In United States ex rel. Aarow/IET LLC v. Hartford Fire Insurance Company, an electrical subcontractor sued a general contractor and the payment bond surety for $2.9 million in additional labor costs incurred on a federal government project. The subcontractor alleged that the general contractor mismanaged the project and disrupted the subcontractor’s work. The general contractor filed a motion to dismiss, which the trial court granted because, among other reasons, the trial court believed that a no-damages-for-delay clause in the parties’ contract barred the subcontractor’s claim.
On appeal, the court vacated the trial court’s decision and held that the no-damages-for-delay clause did not bar the subcontractor’s claim. The court reasoned that although the subcontractor’s request for equitable adjustment it submitted to the general contractor, which was attached to the complaint, repeatedly referred to “delays” the subcontractor encountered, the subcontractor’s allegations that it was asserting a disruption claim were sufficient to avoid the no-damages-for-delay clause. Thus, the subcontractor’s disruption claim could go forward and the parties would have to continue litigating the case.

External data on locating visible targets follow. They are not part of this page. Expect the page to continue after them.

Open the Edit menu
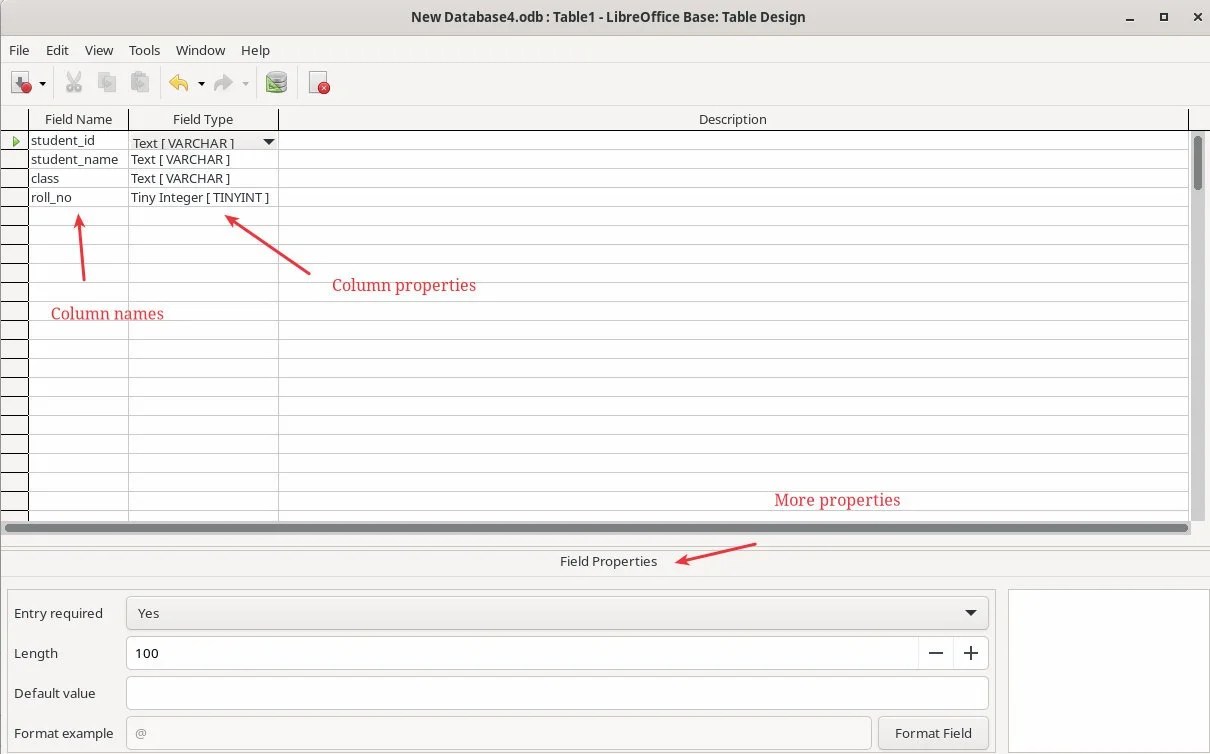1210x754 pixels. (56, 50)
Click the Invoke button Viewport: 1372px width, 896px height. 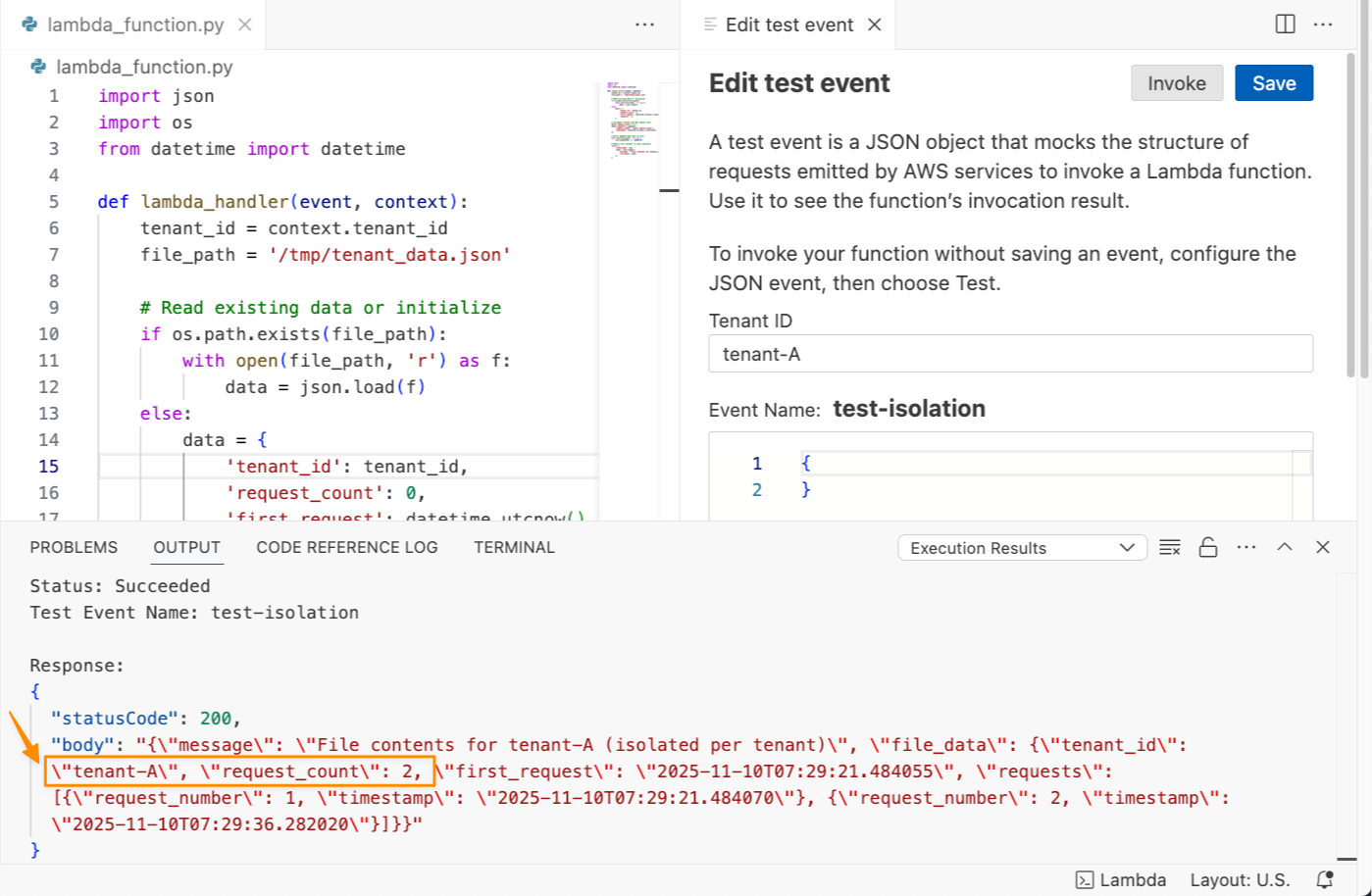(1176, 83)
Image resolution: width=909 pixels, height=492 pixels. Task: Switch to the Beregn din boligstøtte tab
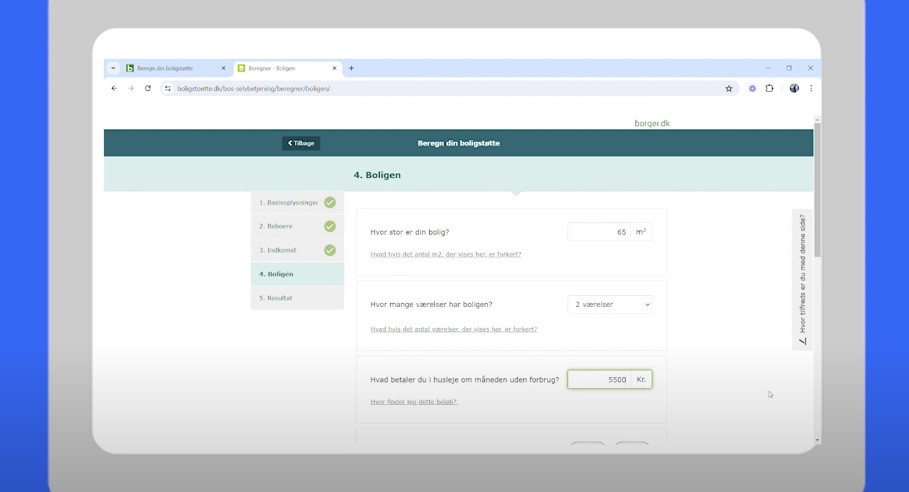pos(170,68)
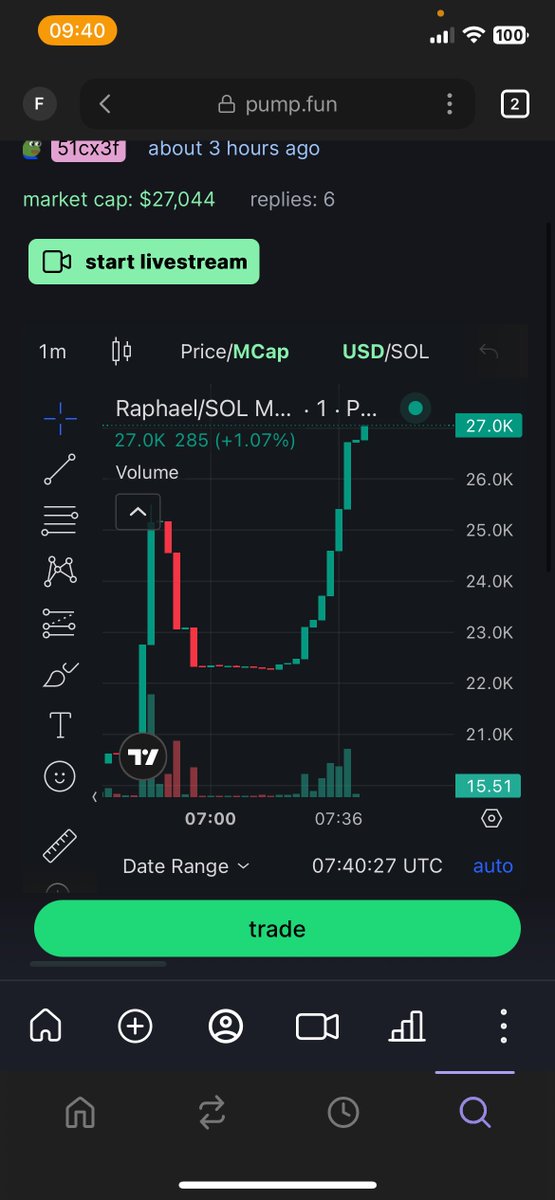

Bottom Line: If you are a contractor or subcontractor facing a no-damages-for-delay clause, you may potentially be able to avoid that clause by characterizing your claim as a disruption, inefficiency, or other claim. But ultimately, you will have to convince the court that your claim is not a delay claim. Notably, the Aarow court left open the question of whether a disruption claim is the same as a delay claim. If the court concluded that delay and disruption claims are the same thing, then the court would likely conclude that the subcontractor’s disruption claim is barred by the no-damages-for-delay clause in the parties’ contract.